The SPRUCE experiment: Learning from the past to better predict the future

Background/Question/Methods

Northern peatland ecosystems are expected to be especially vulnerable to climatic warming because of the vast stocks of carbon they hold and the expectation that warming will lead to rapid release of carbon to the atmosphere as CO₂ or CH₄. To meet the mandate to evaluate the vulnerability of critical ecosystems to atmospheric and climatic change and their feedbacks to the climate system, the Spruce and Peatland Responses Under Climatic and Environmental Change (SPRUCE) experiment has been established in an ombrotrophic bog in northern Minnesota. This ecosystem is characterized by a Picea mariana forest over a ground cover of Sphagnum, other mosses, and ericaceous shrubs; several meters of peat are perched above the regional groundwater table. Previous research on forest responses to warming necessarily involved compromises resulting from the limitations imposed by the stature of forests and the limitations of available warming technology. Recognizing the importance of having a whole-ecosystem perspective, the SPRUCE experiment will employ a novel warming technology that permits exposure of thethe intact ecosystem—including trees, shrubs, moss, and peat—to a range of temperatures up to 9 ◦C greater than ambient.
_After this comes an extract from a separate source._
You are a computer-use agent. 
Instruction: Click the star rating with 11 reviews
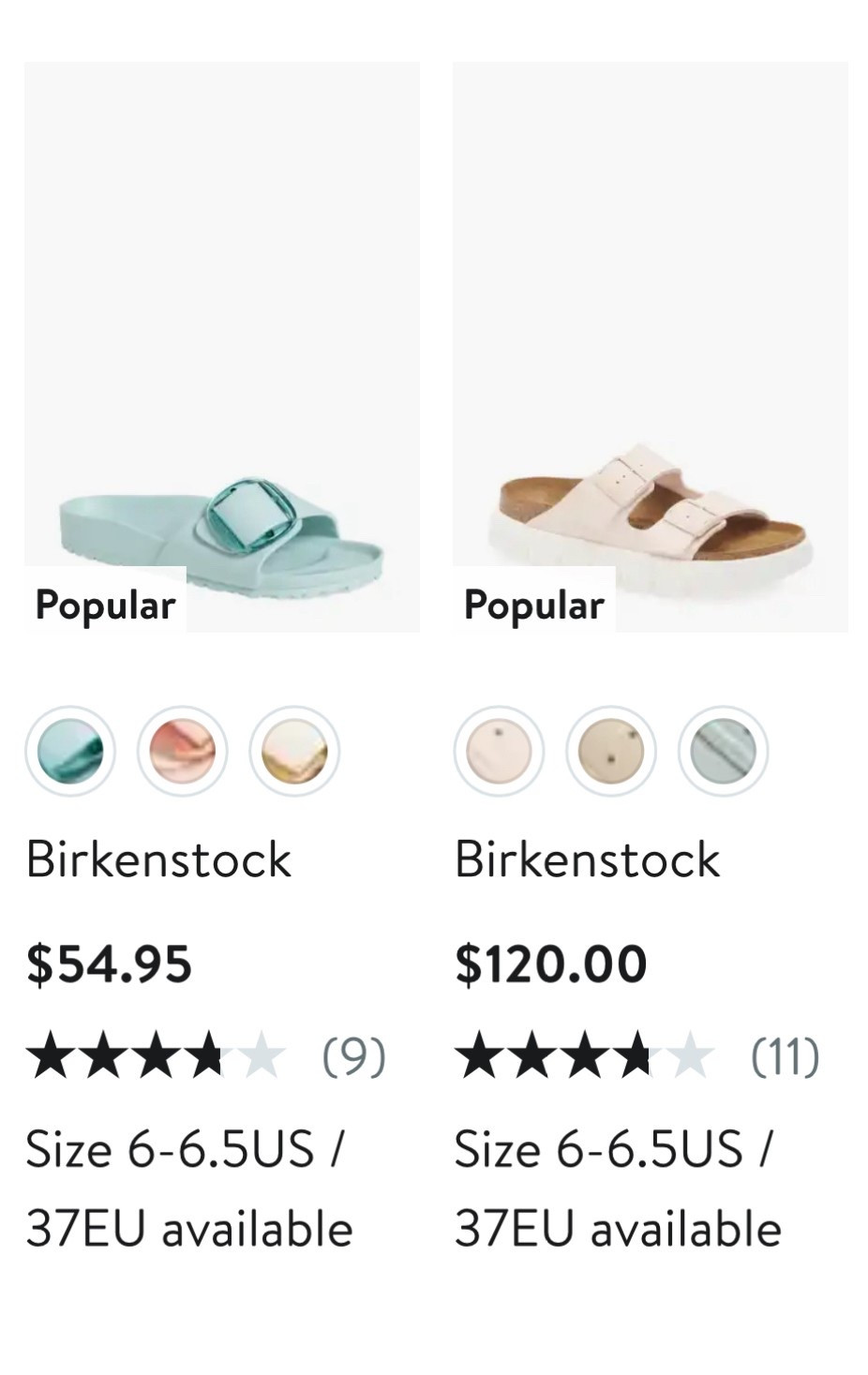coord(584,1055)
Threshold responses to elevated temperature are especially important; hence, the experimental design takes a regression approach, as long advocated by modelers; we will also investigate the effect of elevated atmospheric CO₂ on the temperature response surface. Pretreatment characterization has encompassed the full range of responses that will be important throughout the 10-year experiment: tree growth and physiology, plant community composition and production of the shrub and moss layers, root growth and distribution, biogeochemical cycling, hydrology and water chemistry, soil microbial composition and responses, and water and trace gas (CO₂ and CH₄) fluxes. These components of ecosystem response are all interrelated, requiring a strong model framework to guide the measurements and evaluation of results.

Results/Conclusions

Preliminary measurements have demonstrated the importance of small-scale heterogeneity in this ecosystem. Fine roots of spruce and larch trees are exclusively in hummocks, whereas shrub roots also occur beneath hollows. The moss community differentiates across the hummock-hollow gradient; the different morphological adaptations of the Sphagnum and Polytrichummosses will likely lead to changes in moss community composition in response to warming. Carbon budget analysis has indicated that net flux is small relative to influx and efflux and can be either positive or negative; the pretreatment analysis has helped to define critical ecosystem measurements that must be made when the treatments commence.